Ellsworth J. Jones, Jr. (January 6, 1918 – December 31, 2006) was a Mayor of Saratoga Springs, New York, and veteran of World War II.

==Early life==
He was born on January 6, 1918, in Corinth, New York, to Mary Swider and Ellsworth J. Jones Sr. His sisters were Katherin, Mary Louise, and Eleanor and his brother was John F. Jones' father was born November 23, 1888, in Vermont and died September 12, 1971, in Corinth, New York. Jones Sr. was proprietor of the Central Hotel in Corinth, and later became vice president of Hayes Tobacco Company.

Jones graduated from St. Mary's – St. Alphonsus Regional Catholic School in 1936. He enlisted in the United States Army in January 1942.

==World War II service==

Jones joined the service in early 1942, shortly after the attack on Pearl Harbor. He rose through the ranks quickly, becoming a paratrooper with the famed 101st Airborne Division, the "Screaming Eagles." He participated in the D-Day invasion of Normandy, commanding a platoon of troops as 1st Lieutenant, within G Company, 502 Parachute Infantry Regiment, 101st Airborne Division. After parachuting several miles inland from the French coast during the early morning hours of June 6 troops under his command successfully captured and disabled a German 88mm gun firing on Utah Beach, the platoon's primary objective. Jones and his troops participated in the battle of Carentan (June 10–12). During the battle, Jones was hit in the back by shrapnel from a German bomb when fighter planes strafed his position. A 1 in square piece of steel lodged in his back. Unable to breathe, his life was spared when a fellow paratrooper covered up the hole in his back with his hand enabling Jones' lungs to once again fill with air.

He was awarded a Bronze Star, Purple Heart, and Croix de Guerre for his services. Later, he was active in veterans groups and in 2005 he was inducted into the New York State Senate's Veterans Hall of Fame.

==Career==

He founded the Hayes Tobacco Company in 1952 in Saratoga Springs, New York, which he operated until selling the business in 1977. From July 1968 to April 1969, Jones was also the relocation officer for the Saratoga Springs Urban Renewal Agency, resigning in 1969 in order to focus more on his company.

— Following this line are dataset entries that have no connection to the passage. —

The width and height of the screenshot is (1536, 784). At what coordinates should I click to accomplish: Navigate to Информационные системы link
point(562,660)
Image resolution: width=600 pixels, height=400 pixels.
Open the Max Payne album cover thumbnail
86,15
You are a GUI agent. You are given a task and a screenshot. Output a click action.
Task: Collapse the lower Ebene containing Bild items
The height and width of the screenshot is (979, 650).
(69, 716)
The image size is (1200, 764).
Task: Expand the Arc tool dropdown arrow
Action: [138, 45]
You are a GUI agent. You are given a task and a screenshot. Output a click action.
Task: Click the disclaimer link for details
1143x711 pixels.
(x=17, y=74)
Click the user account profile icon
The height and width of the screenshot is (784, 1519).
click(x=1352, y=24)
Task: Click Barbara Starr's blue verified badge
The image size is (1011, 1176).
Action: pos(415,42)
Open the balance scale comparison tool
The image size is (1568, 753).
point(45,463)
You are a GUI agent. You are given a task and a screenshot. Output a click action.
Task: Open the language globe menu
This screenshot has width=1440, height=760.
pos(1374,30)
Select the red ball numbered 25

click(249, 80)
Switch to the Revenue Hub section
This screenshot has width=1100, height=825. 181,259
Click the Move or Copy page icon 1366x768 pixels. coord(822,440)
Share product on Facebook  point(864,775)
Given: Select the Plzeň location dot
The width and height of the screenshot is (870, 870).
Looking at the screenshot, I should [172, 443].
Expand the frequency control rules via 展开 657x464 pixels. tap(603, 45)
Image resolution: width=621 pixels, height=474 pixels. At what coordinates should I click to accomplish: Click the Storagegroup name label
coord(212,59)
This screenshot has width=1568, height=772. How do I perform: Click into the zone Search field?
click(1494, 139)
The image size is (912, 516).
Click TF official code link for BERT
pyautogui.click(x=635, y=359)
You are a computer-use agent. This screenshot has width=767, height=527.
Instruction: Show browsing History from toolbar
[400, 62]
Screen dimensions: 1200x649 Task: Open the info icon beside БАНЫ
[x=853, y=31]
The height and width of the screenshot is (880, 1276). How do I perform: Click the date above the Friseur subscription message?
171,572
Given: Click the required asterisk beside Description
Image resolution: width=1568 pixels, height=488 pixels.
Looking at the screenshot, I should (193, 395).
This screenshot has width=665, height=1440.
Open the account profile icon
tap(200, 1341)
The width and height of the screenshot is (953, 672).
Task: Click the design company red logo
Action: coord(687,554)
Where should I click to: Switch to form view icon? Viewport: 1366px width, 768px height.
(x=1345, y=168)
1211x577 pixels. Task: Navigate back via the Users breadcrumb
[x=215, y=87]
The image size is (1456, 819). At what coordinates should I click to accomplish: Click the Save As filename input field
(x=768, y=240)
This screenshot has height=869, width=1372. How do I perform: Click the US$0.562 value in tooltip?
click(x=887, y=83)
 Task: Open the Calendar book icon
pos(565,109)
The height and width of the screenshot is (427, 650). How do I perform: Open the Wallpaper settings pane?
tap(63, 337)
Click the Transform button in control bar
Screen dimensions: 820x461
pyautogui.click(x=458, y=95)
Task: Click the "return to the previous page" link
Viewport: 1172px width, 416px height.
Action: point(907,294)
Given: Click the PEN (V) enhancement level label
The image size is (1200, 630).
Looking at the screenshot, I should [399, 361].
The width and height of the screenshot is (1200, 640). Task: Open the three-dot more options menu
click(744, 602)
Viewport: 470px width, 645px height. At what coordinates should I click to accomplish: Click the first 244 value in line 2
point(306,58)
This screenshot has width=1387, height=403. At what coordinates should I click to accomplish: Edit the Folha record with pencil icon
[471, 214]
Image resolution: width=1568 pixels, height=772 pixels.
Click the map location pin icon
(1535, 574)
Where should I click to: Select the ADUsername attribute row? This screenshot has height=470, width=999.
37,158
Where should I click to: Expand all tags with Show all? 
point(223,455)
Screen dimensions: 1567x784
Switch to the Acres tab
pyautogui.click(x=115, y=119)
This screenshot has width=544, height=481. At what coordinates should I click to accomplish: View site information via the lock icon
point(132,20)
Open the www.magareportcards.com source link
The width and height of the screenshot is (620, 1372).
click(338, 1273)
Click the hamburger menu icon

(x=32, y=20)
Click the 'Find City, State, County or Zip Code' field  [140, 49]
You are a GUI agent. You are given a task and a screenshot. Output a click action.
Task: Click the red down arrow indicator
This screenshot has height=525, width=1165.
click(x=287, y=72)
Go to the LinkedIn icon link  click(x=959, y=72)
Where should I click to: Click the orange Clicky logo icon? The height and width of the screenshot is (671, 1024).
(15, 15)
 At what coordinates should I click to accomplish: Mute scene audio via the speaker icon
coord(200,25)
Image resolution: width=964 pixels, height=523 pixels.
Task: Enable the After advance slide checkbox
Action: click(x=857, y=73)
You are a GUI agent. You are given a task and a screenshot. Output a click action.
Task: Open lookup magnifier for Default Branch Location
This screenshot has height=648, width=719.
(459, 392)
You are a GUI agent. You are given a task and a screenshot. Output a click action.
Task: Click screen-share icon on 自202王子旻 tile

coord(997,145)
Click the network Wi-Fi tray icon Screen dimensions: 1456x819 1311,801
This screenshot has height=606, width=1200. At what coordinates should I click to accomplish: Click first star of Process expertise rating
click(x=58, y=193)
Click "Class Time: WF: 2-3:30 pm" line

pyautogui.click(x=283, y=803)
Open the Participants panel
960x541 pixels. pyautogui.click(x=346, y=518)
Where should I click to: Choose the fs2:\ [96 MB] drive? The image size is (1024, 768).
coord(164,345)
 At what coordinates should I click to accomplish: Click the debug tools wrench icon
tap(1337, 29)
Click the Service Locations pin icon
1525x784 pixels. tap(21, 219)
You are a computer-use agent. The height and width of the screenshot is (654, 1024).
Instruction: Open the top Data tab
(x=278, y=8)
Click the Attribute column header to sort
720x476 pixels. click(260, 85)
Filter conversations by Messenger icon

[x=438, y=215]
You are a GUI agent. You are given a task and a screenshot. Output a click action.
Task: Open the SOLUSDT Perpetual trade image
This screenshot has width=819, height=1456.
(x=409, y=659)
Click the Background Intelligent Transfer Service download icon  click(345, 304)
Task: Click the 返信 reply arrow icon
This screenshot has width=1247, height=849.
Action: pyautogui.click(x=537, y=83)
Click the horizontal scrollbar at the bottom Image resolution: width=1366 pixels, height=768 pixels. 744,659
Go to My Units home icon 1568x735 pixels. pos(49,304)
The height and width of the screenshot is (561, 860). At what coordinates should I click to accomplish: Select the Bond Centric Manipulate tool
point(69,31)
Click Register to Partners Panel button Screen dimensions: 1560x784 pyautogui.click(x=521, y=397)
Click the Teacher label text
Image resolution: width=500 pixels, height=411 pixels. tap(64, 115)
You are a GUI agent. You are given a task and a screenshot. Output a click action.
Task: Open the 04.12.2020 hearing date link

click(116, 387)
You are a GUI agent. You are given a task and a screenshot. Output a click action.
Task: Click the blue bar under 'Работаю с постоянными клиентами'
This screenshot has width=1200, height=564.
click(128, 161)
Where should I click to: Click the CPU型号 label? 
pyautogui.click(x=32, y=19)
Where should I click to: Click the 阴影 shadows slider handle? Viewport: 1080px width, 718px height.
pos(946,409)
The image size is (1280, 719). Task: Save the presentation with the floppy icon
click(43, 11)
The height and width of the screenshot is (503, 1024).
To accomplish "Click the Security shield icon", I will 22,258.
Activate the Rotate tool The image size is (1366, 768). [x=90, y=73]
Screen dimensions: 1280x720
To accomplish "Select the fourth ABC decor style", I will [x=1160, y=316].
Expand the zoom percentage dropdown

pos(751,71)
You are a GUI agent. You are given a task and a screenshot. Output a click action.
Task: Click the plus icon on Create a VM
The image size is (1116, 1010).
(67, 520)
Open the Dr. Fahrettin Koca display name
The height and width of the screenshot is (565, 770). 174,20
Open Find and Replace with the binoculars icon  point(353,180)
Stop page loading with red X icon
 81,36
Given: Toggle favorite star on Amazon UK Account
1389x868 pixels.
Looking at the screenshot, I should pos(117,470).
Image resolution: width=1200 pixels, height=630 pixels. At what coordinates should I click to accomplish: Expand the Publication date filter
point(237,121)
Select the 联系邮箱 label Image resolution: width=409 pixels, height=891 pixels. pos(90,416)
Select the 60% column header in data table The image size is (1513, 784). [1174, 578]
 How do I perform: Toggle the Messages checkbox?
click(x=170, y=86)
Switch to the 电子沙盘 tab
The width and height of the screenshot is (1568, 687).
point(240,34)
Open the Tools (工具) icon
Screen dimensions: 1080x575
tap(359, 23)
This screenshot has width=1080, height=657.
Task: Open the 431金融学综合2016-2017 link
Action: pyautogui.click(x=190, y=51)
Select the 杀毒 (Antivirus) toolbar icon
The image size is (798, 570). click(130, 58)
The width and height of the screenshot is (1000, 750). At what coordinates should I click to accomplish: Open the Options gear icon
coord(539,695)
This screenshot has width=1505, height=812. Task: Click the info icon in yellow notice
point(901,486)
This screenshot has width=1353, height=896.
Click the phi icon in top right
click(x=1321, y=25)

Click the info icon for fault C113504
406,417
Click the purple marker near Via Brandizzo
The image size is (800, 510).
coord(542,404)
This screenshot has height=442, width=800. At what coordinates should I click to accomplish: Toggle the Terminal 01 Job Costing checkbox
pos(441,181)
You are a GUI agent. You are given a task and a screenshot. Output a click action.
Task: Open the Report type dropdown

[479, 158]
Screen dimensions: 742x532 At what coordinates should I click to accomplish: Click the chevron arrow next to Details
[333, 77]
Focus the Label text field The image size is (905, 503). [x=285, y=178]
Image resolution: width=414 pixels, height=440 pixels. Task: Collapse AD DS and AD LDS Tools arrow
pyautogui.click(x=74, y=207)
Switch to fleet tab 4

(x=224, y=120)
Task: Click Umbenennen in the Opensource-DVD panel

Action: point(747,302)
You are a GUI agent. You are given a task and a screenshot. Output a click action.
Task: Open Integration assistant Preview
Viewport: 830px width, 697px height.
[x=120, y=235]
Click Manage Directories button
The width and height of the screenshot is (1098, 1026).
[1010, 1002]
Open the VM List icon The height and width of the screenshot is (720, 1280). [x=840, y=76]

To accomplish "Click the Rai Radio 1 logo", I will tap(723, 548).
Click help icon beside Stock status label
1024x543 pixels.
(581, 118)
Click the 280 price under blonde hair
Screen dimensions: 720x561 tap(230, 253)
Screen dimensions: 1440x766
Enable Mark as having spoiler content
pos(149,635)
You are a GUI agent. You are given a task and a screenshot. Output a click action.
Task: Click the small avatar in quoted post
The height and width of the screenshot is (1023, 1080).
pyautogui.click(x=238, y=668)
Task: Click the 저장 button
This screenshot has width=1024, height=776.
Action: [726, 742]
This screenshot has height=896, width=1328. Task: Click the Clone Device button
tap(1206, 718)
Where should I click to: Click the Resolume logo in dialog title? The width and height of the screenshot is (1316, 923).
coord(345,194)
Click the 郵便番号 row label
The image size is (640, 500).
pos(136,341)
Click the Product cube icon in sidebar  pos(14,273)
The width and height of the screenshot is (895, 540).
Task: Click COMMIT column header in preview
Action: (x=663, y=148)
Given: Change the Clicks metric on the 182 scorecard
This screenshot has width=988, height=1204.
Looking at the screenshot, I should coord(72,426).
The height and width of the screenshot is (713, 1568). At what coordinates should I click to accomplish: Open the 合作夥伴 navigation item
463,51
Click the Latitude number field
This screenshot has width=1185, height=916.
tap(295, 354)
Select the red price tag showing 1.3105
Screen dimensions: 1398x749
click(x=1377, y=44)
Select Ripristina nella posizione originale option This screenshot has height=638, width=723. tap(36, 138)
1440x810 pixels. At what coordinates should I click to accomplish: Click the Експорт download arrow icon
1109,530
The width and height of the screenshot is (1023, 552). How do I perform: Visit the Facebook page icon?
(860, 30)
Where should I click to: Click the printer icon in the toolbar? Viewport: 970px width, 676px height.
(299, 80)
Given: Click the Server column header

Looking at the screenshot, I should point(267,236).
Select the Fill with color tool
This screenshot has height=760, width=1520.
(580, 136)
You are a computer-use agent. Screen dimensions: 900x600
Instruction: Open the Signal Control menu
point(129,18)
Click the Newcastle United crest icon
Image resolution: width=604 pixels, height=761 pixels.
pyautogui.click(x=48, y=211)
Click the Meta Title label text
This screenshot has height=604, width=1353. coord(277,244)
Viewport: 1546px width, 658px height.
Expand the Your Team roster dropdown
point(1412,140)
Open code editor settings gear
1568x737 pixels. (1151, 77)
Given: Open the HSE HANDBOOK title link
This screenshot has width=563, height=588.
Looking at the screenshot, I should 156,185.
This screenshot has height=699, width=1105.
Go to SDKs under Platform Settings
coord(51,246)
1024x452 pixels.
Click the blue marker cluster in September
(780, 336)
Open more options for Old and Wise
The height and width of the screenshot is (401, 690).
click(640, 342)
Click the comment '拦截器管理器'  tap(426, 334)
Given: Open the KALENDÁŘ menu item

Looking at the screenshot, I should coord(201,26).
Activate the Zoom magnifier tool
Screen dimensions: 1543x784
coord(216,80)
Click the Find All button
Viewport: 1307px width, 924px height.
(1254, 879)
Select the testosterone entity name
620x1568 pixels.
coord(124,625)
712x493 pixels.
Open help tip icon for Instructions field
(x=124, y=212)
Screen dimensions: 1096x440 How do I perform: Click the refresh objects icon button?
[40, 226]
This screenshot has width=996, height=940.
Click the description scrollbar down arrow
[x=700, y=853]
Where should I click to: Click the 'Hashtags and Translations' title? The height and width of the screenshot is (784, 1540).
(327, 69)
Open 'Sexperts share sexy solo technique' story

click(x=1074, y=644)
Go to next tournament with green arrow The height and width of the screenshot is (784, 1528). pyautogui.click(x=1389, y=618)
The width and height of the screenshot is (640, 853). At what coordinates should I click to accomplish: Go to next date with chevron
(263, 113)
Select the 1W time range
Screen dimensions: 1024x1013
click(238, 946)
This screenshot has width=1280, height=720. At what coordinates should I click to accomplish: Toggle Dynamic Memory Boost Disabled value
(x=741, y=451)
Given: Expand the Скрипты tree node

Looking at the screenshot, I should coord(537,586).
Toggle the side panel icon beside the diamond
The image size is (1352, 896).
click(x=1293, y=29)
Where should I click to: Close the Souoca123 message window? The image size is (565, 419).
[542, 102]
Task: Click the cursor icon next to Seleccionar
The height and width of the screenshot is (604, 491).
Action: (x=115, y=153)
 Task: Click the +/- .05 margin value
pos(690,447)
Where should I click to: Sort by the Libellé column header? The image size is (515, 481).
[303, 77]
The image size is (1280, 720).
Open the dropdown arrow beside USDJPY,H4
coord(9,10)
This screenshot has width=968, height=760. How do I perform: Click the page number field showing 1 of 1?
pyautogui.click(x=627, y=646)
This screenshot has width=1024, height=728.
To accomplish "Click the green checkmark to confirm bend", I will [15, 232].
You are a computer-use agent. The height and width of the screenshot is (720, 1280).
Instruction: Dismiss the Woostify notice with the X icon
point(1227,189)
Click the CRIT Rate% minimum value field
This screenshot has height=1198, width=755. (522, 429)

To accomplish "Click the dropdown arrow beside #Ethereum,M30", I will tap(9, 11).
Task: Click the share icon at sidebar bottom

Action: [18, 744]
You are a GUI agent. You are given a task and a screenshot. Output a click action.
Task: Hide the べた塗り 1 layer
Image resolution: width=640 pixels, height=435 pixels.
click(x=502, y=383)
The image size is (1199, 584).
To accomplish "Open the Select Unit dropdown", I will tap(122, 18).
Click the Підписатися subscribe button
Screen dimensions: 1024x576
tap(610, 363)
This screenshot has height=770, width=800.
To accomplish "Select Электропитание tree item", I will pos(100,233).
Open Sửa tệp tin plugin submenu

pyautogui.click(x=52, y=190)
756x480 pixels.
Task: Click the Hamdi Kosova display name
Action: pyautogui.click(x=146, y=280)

In 1979 he was elected Mayor of Saratoga Springs, New York. He held the position for five terms before retiring in 1990. As mayor, he was a driving force for the construction of the Saratoga Springs City Center in 1984. He also helped attract to the city a Quad/Graphics printing press and a Ball Corporation canning factory, major employers in the city. He also worked to keep property taxes low. Upon retirement, Jones expressed frustration at the city's commission style government by which legislation is voted on by the mayor and four commissioners, limiting the mayor's power.

==Personal life and death==
He married Betty Donohue in about 1948 and they had four children: John, Mark, Matthew, and Susan. He died on New Year's Eve, December 31, 2006.